**Exercise**. From the line with "[Facebook] (37, 23)" to the last line of the data below, repeat every line exactly and add nothing.

**Data for review**.

◆ ◆ ◆ ◆ ◆

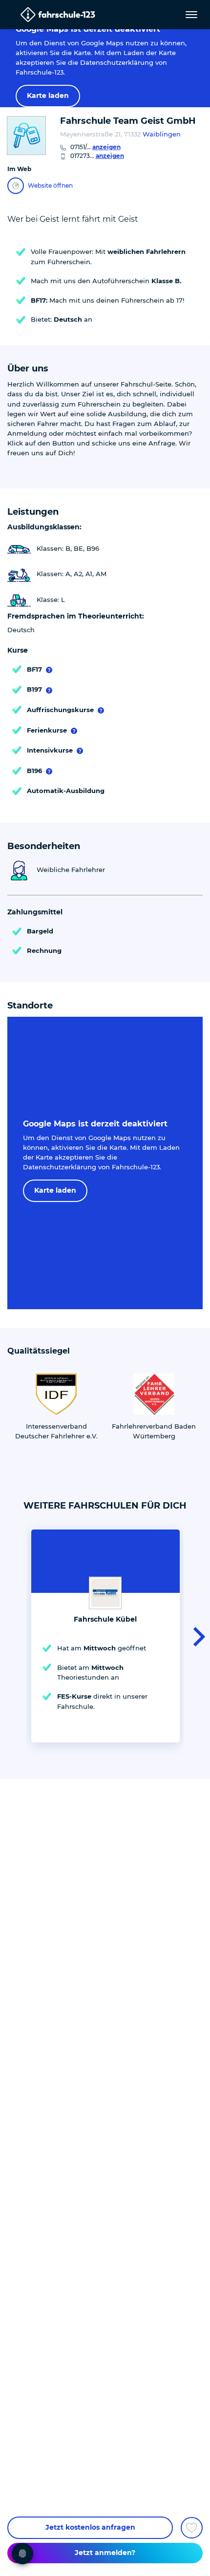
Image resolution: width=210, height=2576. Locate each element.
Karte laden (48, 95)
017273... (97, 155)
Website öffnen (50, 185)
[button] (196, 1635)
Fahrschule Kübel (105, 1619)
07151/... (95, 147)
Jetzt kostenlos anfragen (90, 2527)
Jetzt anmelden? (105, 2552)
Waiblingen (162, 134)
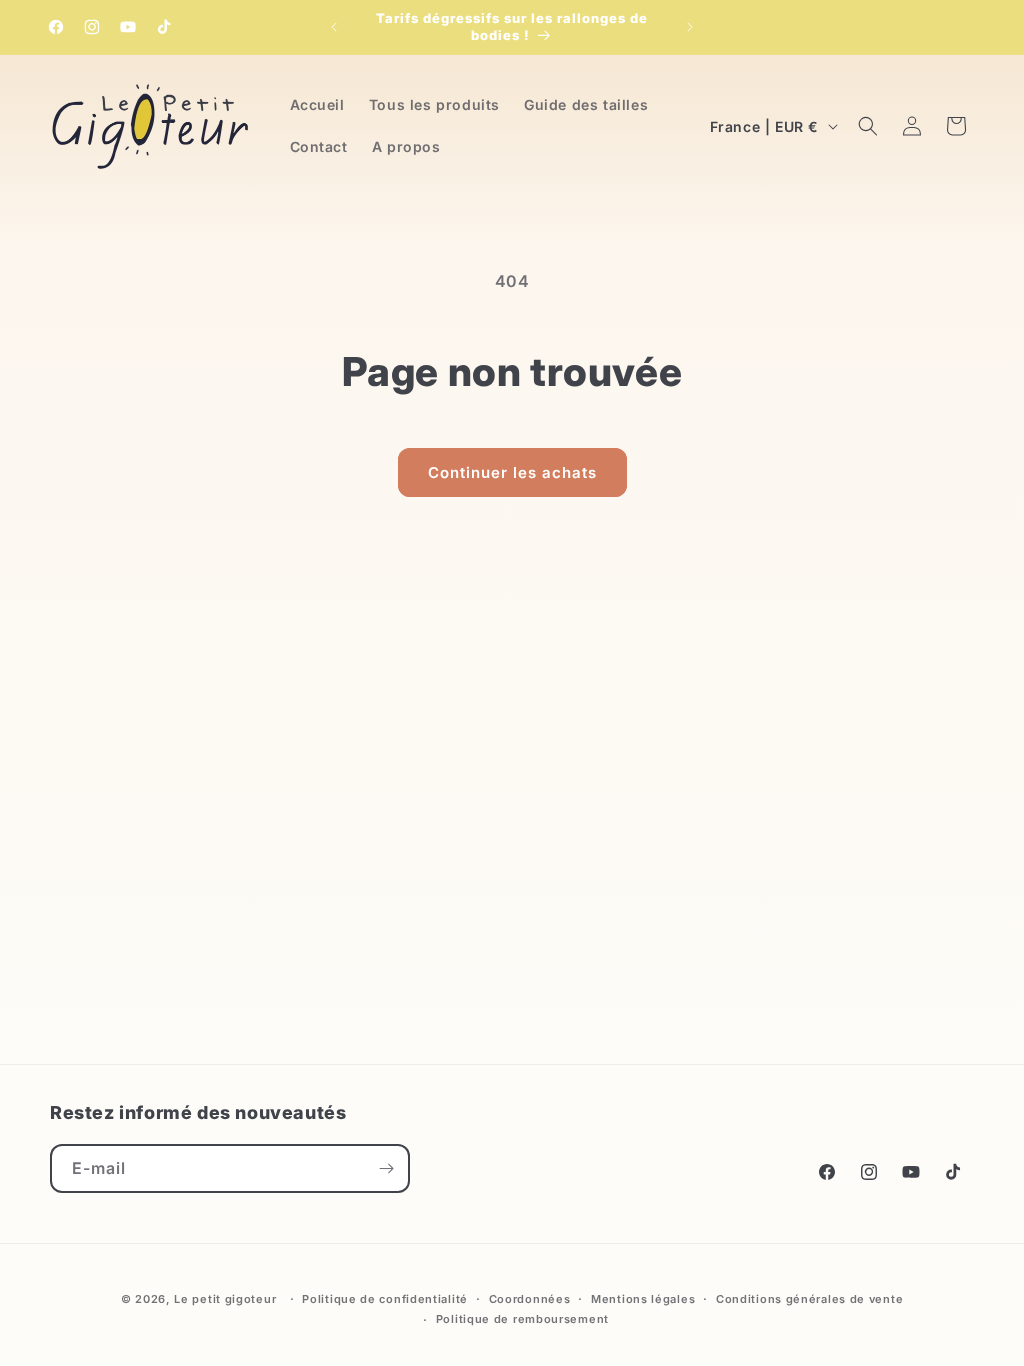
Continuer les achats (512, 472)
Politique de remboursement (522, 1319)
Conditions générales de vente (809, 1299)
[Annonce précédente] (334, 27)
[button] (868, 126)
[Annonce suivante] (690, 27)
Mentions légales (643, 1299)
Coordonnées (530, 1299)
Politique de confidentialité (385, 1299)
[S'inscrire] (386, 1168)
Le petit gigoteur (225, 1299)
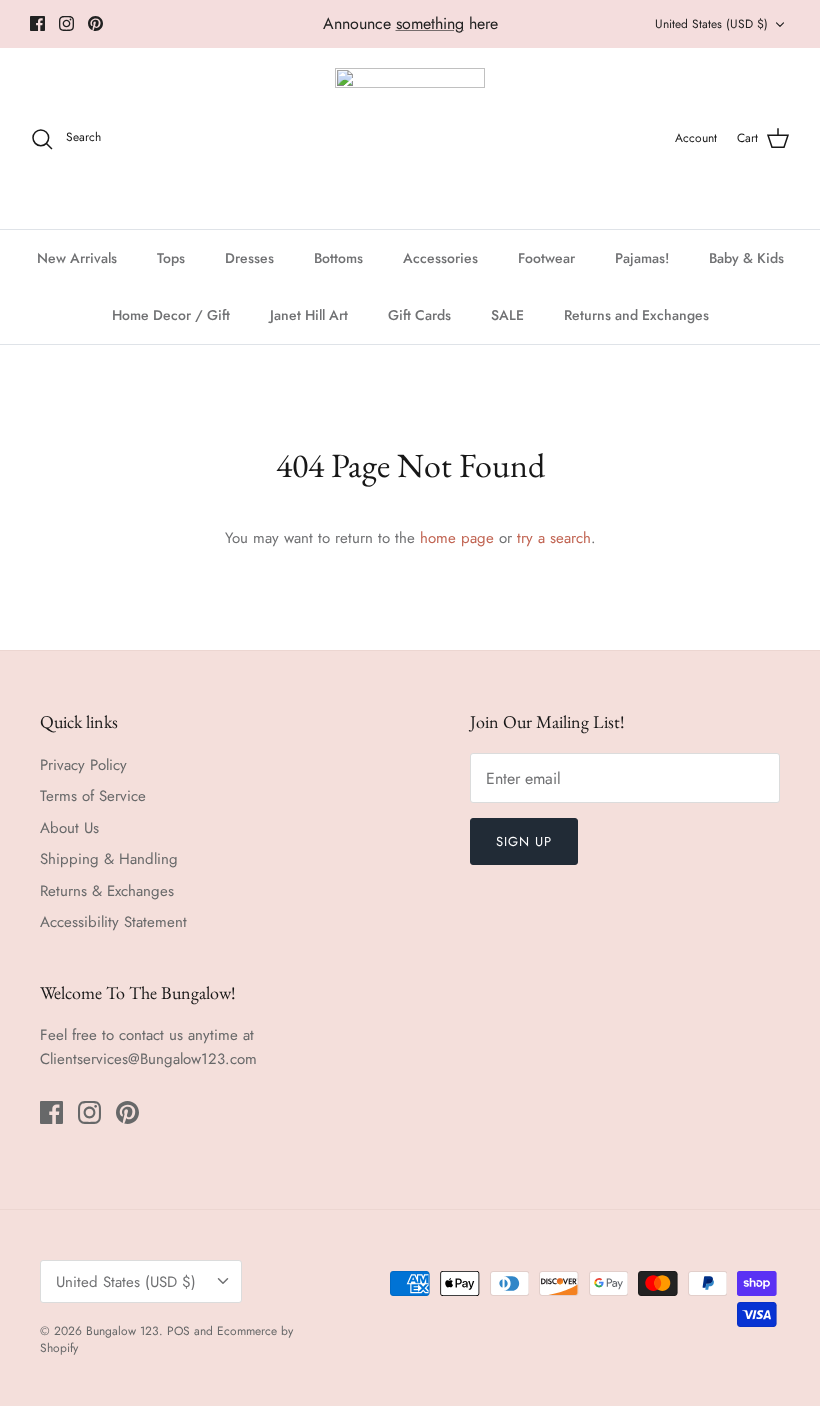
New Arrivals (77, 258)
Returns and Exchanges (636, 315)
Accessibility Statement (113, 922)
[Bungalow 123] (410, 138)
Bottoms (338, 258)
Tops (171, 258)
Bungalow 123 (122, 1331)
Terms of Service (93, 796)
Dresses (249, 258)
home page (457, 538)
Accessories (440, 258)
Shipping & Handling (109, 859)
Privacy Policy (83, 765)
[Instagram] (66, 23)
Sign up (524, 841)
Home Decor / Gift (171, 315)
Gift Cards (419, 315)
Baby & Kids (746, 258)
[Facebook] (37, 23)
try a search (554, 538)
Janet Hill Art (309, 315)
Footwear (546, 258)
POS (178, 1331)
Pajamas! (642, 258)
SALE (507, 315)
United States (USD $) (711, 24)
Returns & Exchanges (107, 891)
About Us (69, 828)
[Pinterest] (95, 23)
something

◆ ◆ ◆ ◆ ◆

**Output for this exercise**.
[Facebook] (37, 23)
try a search (554, 538)
Janet Hill Art (309, 315)
Footwear (546, 258)
POS (178, 1331)
Pajamas! (642, 258)
SALE (507, 315)
United States (USD $) (711, 24)
Returns & Exchanges (107, 891)
About Us (69, 828)
[Pinterest] (95, 23)
something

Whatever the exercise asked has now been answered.